## What the exercise asks
Among the entries below, only the lines starting at the one with "This screenshot has width=828, height=1038." and ending at the one with "Task: Undo the last action", both included, are to be printed exactly.

## Material shown
__________________________________________________

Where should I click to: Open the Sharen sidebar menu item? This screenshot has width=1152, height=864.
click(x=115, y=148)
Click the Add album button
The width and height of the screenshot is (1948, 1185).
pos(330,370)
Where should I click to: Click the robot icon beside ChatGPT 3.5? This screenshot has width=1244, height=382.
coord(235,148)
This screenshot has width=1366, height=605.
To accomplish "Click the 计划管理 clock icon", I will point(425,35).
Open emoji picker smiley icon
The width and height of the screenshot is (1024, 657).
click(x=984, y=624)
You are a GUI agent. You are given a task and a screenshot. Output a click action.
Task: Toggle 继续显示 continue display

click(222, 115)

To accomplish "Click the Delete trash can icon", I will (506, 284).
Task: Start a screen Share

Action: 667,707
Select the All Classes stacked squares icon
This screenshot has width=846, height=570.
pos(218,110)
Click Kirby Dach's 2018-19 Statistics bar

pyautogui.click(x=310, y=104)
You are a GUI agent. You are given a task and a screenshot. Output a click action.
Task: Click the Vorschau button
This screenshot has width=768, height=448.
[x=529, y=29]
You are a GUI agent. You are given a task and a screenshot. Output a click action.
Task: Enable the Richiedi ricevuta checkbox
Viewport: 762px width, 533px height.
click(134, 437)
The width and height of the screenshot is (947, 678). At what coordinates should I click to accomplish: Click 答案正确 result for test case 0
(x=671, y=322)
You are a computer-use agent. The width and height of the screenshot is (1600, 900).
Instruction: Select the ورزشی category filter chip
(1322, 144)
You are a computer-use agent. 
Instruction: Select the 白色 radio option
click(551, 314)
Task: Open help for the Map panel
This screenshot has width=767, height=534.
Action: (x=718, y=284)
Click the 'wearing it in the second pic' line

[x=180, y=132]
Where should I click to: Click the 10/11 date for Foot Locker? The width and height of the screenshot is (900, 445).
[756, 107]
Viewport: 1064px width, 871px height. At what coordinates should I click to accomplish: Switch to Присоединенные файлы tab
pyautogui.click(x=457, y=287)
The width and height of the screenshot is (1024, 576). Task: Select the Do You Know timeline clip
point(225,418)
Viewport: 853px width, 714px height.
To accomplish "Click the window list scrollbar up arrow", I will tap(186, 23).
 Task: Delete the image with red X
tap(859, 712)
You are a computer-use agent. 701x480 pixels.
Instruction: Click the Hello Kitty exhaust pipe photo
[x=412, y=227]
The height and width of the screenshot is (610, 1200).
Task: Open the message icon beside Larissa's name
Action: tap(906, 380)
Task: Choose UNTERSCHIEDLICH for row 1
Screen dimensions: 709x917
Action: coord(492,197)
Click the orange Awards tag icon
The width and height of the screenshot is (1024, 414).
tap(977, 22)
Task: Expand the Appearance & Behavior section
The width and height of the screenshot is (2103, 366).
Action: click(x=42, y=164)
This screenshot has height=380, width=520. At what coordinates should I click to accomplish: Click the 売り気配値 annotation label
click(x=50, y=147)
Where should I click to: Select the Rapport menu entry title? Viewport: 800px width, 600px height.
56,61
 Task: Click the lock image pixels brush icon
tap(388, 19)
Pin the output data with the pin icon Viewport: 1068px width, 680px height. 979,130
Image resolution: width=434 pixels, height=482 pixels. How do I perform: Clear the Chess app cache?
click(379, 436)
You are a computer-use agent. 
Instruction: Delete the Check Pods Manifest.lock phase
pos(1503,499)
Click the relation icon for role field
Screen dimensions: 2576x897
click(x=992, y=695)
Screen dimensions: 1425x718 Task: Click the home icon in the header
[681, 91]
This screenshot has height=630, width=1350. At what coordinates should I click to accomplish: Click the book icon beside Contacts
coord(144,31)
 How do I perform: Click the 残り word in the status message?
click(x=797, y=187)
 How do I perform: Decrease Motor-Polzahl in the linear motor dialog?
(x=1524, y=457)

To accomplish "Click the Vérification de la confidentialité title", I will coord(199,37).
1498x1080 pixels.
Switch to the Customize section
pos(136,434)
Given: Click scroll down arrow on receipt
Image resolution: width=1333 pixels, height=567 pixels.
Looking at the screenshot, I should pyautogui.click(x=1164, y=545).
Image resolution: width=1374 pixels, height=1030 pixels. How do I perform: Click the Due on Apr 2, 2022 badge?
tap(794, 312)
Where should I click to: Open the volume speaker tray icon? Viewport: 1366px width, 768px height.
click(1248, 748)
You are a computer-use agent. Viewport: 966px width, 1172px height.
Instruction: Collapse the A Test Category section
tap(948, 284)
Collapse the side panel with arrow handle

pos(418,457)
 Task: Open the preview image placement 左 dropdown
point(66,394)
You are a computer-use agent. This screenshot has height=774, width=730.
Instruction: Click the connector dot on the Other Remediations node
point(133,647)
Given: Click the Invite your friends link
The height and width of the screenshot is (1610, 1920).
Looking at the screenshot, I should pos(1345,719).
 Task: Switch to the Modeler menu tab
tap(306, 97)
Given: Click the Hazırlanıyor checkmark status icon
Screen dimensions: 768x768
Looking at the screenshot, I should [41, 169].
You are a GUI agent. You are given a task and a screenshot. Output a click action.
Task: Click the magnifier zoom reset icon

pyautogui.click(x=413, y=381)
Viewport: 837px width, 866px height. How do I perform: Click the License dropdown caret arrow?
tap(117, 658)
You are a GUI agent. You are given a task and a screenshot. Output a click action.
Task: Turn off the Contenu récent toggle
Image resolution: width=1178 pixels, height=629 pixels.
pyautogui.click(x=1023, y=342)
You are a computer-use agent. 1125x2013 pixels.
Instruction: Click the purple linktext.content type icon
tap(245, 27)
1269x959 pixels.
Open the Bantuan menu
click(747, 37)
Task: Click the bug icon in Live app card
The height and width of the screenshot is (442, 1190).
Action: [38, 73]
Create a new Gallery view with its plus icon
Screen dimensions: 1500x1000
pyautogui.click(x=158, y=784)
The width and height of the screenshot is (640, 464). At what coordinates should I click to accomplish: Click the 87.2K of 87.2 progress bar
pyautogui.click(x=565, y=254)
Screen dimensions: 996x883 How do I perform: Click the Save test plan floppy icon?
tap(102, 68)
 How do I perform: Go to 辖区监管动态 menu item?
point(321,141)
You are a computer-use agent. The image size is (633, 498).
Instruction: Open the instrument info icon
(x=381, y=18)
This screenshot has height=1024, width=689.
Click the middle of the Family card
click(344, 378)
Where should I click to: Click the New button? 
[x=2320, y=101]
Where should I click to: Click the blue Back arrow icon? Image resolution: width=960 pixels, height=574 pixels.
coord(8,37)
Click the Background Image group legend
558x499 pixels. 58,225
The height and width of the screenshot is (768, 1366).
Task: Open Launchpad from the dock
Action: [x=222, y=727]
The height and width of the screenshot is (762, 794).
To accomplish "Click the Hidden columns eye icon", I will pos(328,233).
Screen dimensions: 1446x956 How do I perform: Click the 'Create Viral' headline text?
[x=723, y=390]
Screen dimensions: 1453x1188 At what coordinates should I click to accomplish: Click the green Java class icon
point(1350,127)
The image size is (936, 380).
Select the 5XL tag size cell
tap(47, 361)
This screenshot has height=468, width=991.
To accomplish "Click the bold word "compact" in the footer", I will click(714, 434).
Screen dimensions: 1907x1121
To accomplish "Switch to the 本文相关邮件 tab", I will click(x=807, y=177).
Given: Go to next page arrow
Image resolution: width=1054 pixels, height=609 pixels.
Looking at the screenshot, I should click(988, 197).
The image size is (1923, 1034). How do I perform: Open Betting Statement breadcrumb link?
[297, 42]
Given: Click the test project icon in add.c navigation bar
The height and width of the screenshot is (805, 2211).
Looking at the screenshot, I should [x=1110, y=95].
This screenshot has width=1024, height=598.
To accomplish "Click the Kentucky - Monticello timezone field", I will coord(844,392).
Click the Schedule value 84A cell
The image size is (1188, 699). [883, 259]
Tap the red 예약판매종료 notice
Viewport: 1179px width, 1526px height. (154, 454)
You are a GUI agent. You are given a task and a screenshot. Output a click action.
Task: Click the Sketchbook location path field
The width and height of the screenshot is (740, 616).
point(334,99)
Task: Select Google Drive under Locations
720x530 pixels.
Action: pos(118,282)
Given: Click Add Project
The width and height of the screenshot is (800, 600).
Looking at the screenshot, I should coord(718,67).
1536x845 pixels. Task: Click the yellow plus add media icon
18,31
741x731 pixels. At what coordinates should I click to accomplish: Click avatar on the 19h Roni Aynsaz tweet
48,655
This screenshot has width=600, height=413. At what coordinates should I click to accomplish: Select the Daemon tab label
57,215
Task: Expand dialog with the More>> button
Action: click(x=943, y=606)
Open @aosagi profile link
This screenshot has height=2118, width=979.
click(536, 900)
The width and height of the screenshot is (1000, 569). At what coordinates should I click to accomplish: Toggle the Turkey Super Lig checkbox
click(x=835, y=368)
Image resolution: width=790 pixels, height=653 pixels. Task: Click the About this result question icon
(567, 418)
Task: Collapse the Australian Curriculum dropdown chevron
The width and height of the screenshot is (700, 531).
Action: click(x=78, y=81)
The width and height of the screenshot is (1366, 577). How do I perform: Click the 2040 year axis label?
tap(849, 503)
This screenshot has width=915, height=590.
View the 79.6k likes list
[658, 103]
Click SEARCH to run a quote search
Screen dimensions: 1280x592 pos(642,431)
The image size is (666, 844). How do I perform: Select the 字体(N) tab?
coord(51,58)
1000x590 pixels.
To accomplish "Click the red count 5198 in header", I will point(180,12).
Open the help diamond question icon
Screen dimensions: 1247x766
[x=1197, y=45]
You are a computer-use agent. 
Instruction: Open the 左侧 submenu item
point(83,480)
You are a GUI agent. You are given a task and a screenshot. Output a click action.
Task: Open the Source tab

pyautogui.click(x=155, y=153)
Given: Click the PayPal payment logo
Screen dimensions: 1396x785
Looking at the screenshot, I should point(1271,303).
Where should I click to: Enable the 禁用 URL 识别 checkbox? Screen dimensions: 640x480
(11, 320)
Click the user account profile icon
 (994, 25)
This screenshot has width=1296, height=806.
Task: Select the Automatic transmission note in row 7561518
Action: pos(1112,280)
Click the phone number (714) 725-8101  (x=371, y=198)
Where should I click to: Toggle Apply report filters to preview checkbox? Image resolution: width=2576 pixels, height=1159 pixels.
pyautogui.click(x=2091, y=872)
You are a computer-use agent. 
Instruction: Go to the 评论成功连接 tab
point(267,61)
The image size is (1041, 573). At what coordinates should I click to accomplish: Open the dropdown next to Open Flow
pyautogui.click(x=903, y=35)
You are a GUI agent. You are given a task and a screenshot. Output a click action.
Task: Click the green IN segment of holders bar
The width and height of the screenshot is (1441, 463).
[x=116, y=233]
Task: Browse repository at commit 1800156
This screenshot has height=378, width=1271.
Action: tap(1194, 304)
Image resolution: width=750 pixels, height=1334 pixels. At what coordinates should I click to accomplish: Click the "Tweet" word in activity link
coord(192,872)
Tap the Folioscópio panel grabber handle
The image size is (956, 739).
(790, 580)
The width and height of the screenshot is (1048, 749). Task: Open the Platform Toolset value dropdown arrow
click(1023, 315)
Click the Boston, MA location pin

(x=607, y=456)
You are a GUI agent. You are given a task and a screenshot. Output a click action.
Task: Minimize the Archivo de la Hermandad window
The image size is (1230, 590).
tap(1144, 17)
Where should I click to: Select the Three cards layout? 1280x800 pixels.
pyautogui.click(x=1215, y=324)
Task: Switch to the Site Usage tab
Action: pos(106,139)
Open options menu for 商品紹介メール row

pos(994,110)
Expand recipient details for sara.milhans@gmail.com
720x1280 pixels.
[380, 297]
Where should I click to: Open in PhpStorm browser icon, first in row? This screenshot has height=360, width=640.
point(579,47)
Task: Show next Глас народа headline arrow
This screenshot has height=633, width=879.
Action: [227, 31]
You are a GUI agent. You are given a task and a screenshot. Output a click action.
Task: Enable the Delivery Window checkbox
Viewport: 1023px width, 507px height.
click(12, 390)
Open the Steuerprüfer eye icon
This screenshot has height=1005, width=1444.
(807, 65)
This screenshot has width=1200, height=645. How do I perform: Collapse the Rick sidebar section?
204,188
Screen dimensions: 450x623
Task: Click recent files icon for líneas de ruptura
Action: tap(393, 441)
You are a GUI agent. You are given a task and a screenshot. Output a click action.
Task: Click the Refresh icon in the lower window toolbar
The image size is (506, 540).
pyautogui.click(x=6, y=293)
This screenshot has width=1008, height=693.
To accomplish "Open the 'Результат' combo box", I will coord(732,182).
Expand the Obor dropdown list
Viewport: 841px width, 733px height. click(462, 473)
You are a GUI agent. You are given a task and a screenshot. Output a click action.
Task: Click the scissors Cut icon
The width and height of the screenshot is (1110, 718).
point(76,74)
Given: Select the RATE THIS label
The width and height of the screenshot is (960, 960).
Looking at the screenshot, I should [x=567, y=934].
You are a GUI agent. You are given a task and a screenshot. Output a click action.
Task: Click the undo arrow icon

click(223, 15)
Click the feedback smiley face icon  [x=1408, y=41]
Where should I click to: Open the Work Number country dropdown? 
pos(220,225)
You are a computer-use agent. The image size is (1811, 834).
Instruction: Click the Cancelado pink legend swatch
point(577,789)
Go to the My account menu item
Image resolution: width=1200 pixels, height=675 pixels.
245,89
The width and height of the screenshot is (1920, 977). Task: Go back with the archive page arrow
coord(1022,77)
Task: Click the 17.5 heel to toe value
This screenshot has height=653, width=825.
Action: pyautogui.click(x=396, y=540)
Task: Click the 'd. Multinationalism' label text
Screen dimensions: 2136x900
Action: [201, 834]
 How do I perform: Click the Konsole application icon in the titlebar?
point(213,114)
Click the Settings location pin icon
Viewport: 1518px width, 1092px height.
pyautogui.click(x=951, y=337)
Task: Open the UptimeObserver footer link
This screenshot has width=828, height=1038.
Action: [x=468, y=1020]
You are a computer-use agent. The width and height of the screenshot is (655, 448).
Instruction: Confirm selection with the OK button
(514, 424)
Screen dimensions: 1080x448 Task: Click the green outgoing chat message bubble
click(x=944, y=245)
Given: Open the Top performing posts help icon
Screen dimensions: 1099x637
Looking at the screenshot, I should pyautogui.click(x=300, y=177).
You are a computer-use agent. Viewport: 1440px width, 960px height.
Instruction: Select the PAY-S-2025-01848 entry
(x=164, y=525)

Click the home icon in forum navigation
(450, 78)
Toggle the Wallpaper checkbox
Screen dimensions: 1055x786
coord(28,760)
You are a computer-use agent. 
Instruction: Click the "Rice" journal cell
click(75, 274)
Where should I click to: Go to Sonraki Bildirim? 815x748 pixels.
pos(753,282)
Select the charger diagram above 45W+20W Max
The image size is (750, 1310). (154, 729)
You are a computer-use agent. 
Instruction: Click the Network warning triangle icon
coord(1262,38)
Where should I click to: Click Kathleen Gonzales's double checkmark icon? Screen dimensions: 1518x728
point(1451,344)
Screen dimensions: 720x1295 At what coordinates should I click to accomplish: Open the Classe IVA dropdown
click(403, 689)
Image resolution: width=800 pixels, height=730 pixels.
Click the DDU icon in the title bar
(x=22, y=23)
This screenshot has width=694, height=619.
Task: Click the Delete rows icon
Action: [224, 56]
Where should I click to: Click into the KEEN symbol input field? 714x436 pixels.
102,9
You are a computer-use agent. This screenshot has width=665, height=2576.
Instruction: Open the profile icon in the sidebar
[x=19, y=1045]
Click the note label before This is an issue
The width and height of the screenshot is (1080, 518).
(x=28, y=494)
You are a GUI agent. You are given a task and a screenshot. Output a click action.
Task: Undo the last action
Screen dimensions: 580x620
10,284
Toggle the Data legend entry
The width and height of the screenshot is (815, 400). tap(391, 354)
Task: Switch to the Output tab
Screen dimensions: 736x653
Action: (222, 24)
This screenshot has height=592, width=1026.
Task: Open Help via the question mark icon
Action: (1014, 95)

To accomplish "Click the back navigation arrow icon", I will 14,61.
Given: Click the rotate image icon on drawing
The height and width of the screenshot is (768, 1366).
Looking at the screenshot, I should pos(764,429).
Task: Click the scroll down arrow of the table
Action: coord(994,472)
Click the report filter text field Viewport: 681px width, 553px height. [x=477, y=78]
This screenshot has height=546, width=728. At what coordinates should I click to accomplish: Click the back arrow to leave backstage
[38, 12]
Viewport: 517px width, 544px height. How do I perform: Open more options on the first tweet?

__________________________________________________

## Result of this exercise
This screenshot has width=828, height=1038.
Action: [x=468, y=1020]
You are a computer-use agent. The width and height of the screenshot is (655, 448).
Instruction: Confirm selection with the OK button
(514, 424)
Screen dimensions: 1080x448 Task: Click the green outgoing chat message bubble
click(x=944, y=245)
Given: Open the Top performing posts help icon
Screen dimensions: 1099x637
Looking at the screenshot, I should pyautogui.click(x=300, y=177).
You are a computer-use agent. Viewport: 1440px width, 960px height.
Instruction: Select the PAY-S-2025-01848 entry
(x=164, y=525)

Click the home icon in forum navigation
(450, 78)
Toggle the Wallpaper checkbox
Screen dimensions: 1055x786
coord(28,760)
You are a computer-use agent. 
Instruction: Click the "Rice" journal cell
click(75, 274)
Where should I click to: Go to Sonraki Bildirim? 815x748 pixels.
pos(753,282)
Select the charger diagram above 45W+20W Max
The image size is (750, 1310). (154, 729)
You are a computer-use agent. 
Instruction: Click the Network warning triangle icon
coord(1262,38)
Where should I click to: Click Kathleen Gonzales's double checkmark icon? Screen dimensions: 1518x728
point(1451,344)
Screen dimensions: 720x1295 At what coordinates should I click to accomplish: Open the Classe IVA dropdown
click(403, 689)
Image resolution: width=800 pixels, height=730 pixels.
Click the DDU icon in the title bar
(x=22, y=23)
This screenshot has width=694, height=619.
Task: Click the Delete rows icon
Action: [224, 56]
Where should I click to: Click into the KEEN symbol input field? 714x436 pixels.
102,9
You are a computer-use agent. This screenshot has width=665, height=2576.
Instruction: Open the profile icon in the sidebar
[x=19, y=1045]
Click the note label before This is an issue
The width and height of the screenshot is (1080, 518).
(x=28, y=494)
You are a GUI agent. You are given a task and a screenshot. Output a click action.
Task: Undo the last action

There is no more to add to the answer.